Herpesviruses establish a life-long infection in their hosts. This chronic infection at the host level is comprised of both lytic (productive) and latent (quiescent) phases. Lytic replication leads to infectious particle production and is essential for dissemination and transmission. Latency is characterized by the maintenance of the viral genome with a restricted gene expression program in long-lived host cells. The latent program of gammaherpesviruses Epstein-Barr Virus (EBV) and Kaposi’s sarcoma associated-herpesvirus (KSHV) in cellular reservoirs is associated with lymphomas and neoplasms. My research interests lie in understanding the molecular determinants of virus-host interactions during chronic gammaherpesvirus infections.
Murine gammaherpesvirus 68 (MHV68) is a natural pathogen of mice. MHV68 has genetic colinearity and biological parallels with its human counterparts. The ease of generating recombinant MHV68 viruses coupled with the availability of genetically altered mice provides a tractable model system to identify and characterize virus and host determinants of chronic infection. In addition, we can further define the molecular mechanisms of these determinants in lytic and latent cell culture systems.

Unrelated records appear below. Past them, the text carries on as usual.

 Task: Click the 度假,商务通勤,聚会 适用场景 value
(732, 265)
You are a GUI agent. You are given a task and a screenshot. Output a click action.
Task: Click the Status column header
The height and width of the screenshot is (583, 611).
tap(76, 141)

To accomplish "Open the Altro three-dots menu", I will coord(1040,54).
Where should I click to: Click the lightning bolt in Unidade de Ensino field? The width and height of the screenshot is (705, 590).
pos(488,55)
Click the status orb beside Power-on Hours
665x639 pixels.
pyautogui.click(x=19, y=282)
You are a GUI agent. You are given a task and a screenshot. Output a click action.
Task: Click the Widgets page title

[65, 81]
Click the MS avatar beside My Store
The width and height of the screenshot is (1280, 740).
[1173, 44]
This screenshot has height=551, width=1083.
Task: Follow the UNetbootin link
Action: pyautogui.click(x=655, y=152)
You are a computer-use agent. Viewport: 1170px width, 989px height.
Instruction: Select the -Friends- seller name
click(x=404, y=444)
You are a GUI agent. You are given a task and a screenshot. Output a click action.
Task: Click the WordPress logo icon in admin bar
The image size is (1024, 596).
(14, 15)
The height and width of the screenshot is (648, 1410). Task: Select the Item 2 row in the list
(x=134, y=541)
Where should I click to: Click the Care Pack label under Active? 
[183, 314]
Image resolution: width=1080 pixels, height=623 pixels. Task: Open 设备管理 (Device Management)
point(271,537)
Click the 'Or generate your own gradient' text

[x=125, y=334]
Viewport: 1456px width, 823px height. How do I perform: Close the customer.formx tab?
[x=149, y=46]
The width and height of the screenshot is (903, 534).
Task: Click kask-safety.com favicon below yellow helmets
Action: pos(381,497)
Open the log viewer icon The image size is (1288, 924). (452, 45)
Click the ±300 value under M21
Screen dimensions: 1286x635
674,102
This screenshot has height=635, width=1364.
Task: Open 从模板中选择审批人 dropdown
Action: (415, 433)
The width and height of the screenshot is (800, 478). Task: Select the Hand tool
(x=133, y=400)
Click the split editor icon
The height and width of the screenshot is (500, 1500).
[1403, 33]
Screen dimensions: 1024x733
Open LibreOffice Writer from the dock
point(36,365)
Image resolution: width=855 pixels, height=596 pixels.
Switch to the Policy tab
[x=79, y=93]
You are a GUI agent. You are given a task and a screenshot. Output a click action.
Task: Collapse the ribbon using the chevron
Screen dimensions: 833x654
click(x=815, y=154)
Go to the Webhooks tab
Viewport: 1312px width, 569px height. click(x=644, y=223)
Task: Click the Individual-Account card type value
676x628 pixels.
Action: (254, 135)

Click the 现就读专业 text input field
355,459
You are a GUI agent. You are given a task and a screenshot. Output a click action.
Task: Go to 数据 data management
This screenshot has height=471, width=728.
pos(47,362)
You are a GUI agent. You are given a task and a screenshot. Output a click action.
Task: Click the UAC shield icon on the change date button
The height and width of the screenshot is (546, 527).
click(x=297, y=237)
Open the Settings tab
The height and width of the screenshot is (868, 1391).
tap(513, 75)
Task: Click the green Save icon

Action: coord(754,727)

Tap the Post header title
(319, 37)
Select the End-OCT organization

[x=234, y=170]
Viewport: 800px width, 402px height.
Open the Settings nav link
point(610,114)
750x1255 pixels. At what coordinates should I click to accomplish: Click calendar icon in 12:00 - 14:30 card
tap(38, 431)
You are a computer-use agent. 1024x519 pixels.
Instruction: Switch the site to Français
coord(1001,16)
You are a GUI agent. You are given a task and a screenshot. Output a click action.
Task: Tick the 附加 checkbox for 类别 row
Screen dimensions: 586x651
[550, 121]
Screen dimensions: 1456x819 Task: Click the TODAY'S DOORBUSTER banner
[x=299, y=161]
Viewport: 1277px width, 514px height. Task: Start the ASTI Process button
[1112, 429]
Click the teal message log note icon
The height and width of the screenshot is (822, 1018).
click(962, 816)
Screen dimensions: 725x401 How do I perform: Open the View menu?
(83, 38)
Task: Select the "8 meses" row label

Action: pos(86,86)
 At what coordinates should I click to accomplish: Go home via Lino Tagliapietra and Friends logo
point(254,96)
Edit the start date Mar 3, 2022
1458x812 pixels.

The current focus of my lab is to understand the role of Nuclear Factor-kappa B (NF-kB) signaling during MHV68 infection. NF-κB transcription factors are activated by EBV and KSHV oncoproteins. NF-κB activation is critical for the efficient establishment and maintenance of a latent MHV68 infection in B lymphocytes. We are mapping the pathways that drive NF-κB activation during infection and evaluating the consequence of that activation for the cell and the virus. Another project is focused on identifying novel viral regulators of the NF-κB signaling pathway during lytic and latent infection. In addition, we aim to further define the role of NF-κB activation in particular cell-types and tissues in vivo.